1. The problem statement, all variables and given/known data Hi, I have been working on this problem for a while, and cannot figure it out. Heres the question. An arrow is shot at an angle of theta = 45 degrees above the horizontal. The arrow hits a tree a horizontal distance D = 220m away, at the same height above the ground as it was shot. Use g = 9.8m/s^2 for the magnitude of the acceleration due to gravity a.)Find t, the time that the arrow spends in the air. b.)Suppose someone drops an apple from a vertical distance of 6.0 meters, directly above the point where the arrow hits the tree. How long after the arrow was shot should the apple be dropped, in order for the arrow to pierce the apple as the arrow hits the tree? 2. Relevant equations Vx = Vcos(theda), x= Vt 3. The attempt at a solution a.) a = 2x / t^2, 9.8 = 2(220cos45) / t^2, t = 5.6 5.6 is not the right answer. Thanks for your time.
So we'll need to equations ... [tex]x=(v_0\cos\theta)t[/tex] Solve for initial velocity in the x, then plug that in [tex]y=(v_0\sin\theta)t-\frac{1}{2}gt^2[/tex] and solve for t.
Thanks for your response,but I still can't get it. With the equation x = Vcos(theda)t there is 2 unknowns, time and velocity. I dont understand how to manipulate the equation so my info fits. Thanks for your time.
Solving for velocity in the x ... [tex]v_0=\frac{x}{t\cos\theta}[/tex] Plugging into y ... [tex]y=\frac{x}{t\cos\theta}(\sin\theta)t-\frac{1}{2}gt^2[/tex] In your problem ... "at the same height above the ground as it was shot" so y=0. Solve for t.

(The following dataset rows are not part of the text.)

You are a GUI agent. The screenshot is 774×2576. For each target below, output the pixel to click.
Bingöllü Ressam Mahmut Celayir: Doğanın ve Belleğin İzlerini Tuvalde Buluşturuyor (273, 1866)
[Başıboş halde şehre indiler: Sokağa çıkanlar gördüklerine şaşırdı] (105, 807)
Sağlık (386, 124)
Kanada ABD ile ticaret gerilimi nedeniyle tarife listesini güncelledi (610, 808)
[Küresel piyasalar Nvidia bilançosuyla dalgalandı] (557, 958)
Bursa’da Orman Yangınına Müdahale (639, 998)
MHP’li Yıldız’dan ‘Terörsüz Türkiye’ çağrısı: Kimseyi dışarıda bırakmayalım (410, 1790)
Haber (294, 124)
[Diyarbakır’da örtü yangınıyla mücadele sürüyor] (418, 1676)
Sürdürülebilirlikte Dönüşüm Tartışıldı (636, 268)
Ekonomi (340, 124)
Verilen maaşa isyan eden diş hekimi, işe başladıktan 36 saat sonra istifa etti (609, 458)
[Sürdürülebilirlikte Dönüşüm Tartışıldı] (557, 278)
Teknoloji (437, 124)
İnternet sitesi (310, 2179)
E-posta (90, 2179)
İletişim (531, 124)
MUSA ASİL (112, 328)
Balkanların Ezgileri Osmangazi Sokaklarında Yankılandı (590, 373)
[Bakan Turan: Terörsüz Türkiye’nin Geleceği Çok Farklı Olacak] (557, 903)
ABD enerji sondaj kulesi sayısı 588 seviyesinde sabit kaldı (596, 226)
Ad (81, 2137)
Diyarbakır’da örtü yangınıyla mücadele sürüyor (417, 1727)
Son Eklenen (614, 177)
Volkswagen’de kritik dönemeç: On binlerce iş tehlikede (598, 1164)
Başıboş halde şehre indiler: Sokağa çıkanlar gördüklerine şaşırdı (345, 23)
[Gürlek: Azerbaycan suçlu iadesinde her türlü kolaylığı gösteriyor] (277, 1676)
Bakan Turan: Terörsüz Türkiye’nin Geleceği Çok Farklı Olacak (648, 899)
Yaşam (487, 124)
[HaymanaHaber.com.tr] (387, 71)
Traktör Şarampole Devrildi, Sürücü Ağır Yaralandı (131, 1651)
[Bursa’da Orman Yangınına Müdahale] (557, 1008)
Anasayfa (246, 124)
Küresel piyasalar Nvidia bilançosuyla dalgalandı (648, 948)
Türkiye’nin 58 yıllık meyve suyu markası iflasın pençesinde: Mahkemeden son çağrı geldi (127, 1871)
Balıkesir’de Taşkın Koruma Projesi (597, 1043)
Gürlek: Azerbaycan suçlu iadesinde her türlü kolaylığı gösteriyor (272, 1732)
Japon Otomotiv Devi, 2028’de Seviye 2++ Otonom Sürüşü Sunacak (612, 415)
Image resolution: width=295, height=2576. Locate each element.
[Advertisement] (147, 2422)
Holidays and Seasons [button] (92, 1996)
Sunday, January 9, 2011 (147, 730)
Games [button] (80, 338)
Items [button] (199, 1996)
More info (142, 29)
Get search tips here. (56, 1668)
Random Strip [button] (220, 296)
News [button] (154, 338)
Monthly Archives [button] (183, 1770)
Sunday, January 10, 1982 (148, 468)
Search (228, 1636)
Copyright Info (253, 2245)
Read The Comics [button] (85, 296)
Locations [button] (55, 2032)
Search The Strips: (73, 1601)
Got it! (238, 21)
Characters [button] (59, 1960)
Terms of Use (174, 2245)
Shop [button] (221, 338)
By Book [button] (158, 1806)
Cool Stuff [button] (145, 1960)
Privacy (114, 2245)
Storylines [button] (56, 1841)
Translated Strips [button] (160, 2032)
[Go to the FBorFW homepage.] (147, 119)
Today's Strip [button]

Ah, it finally makes sense. Thanks for your reply, it really helped. On part b i left out part of the question on accident. It said that "Suppose someone drops an apple from a vertical distance of 6.0 meters, directly above the point where the arrow hits the tree." How long after the arrow was shot should the apple be dropped, in order for the arrow to pierce the apple as the arrow hits the tree? I know that if there was no angle,then these would hit the ground at the same time, regardless of the velocity. But since there is an initial angle, how do I take that into account for my problem. Thanks again for your help.